Where are these weapons hidden? How are we going to find them?
I think any inspection regime would have to start where the last one left off in 1998. These are facilities that have been inspected and were supposed to be completely shut down, the equipment destroyed or removed. We’d want to make sure there is nothing going on there. But that would be just a start because Iraq would know that would be the first place we would look. We would also be guided by satellite photography, clandestine reporting and defector reports.
Assuming they have created new facilities, how hard will they be to find?
Since Iraq learned a lot about inspection procedures, went through years of trying to hide them while inspectors were looking and now has had four full years to camouflage and hide where they’re going on, this will be very challenging. But remember: the goal is not to do this in a week, but to continue an inspection regime indefinitely, which will ensure sites already identified don’t become reactivated. It will be extremely hard for Iraq to have programs of significance if we have in place a truly intrusive inspection regime.

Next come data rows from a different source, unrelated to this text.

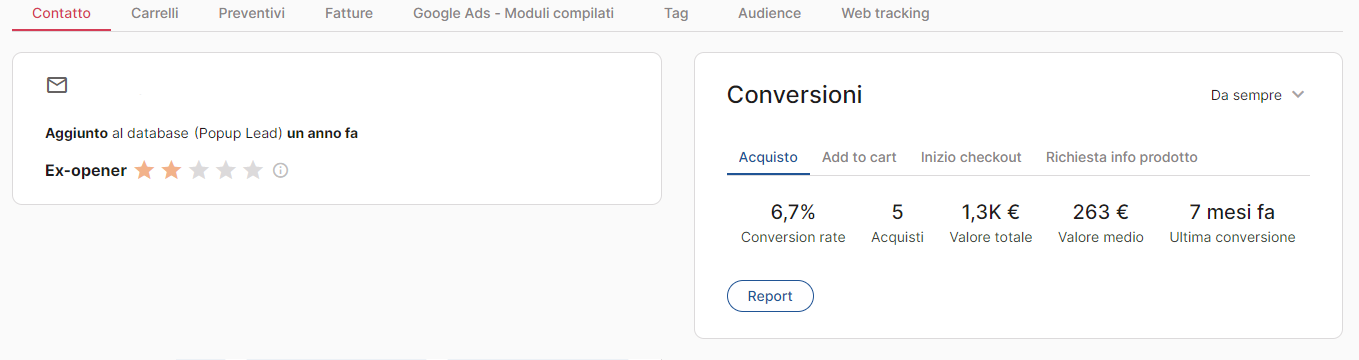Select the first rating star
The image size is (1359, 360).
pyautogui.click(x=144, y=170)
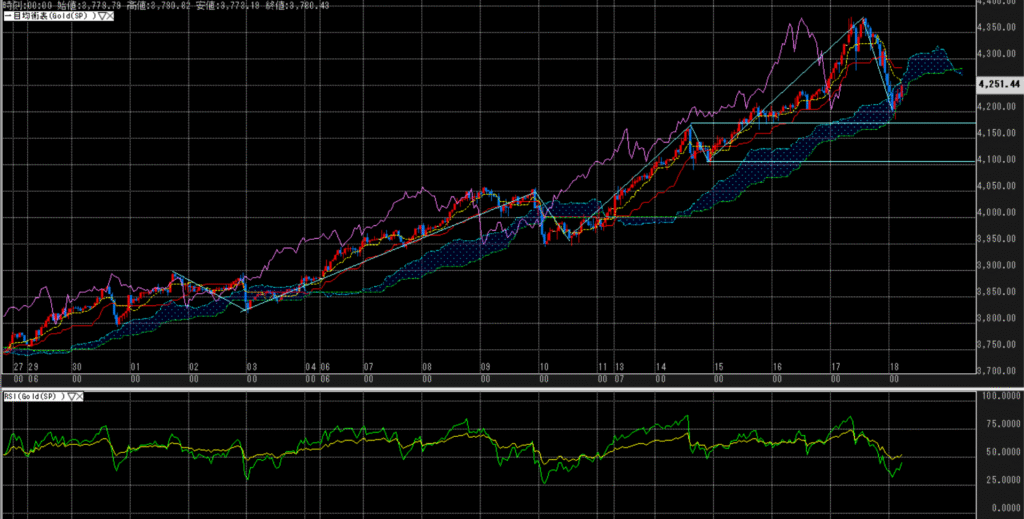Click the 25.0000 level on RSI axis
Screen dimensions: 1024x519
998,478
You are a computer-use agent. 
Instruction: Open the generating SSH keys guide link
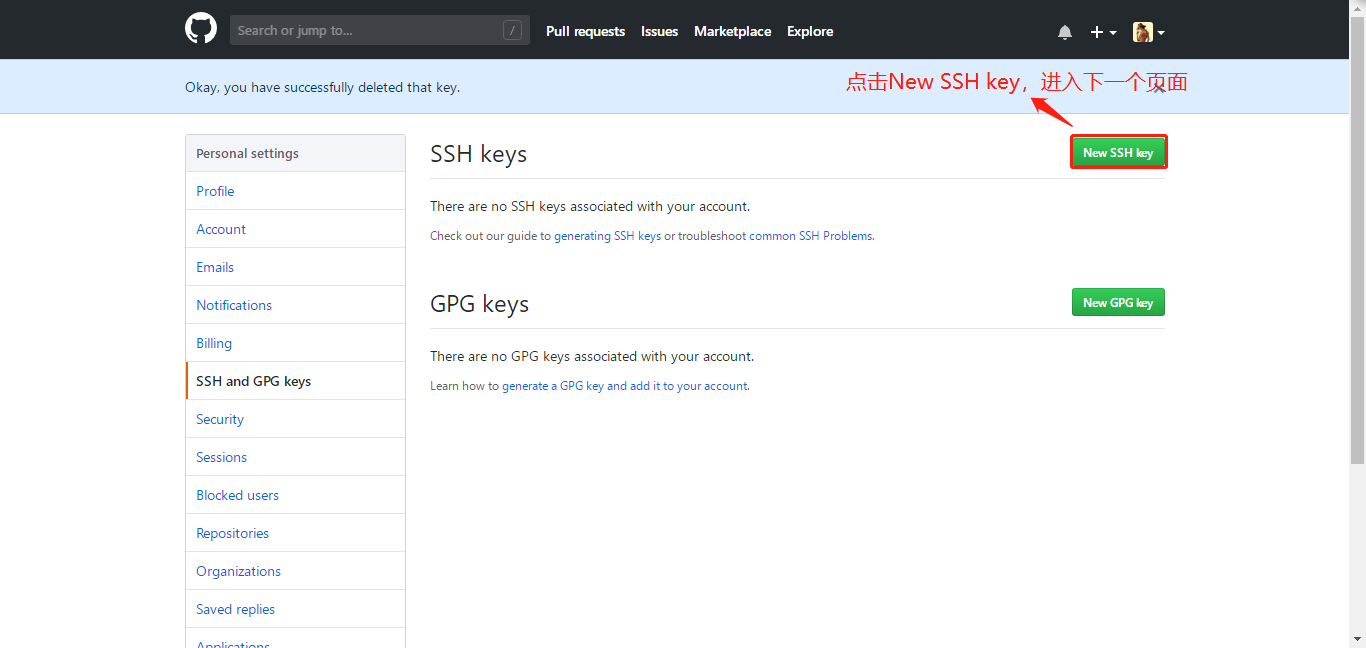click(608, 235)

Why talk of invasion now–why after all this time is it so crucial to go back in there?
The more time that passes, the more you can expect Iraq to have regenerated these weapons programs. And one cannot have confidence that Iraq would not be a nuclear-weapons state in five years. The Al Qaeda attack of 9-11 underlined the willingness of terrorist groups to cause maximum casualties in the United States and also demonstrated a logistical capability, an intelligence capability which we regard and should regard as extraordinary. I don’t know of any good evidence of connections between Iraq and Al Qaeda. But simply hoping Iraq will not transfer weapons to Al Qaeda does not seem to be prudent policy.
Having studied WMD and proliferation for so long, in general are you optimistic about the future?
No, I’m not optimistic that over the next 10 years we will avoid a serious mass-casualty event. The vulnerabilities are quite large, and the responsibility of government to deal with these vulnerabilities are just awesome.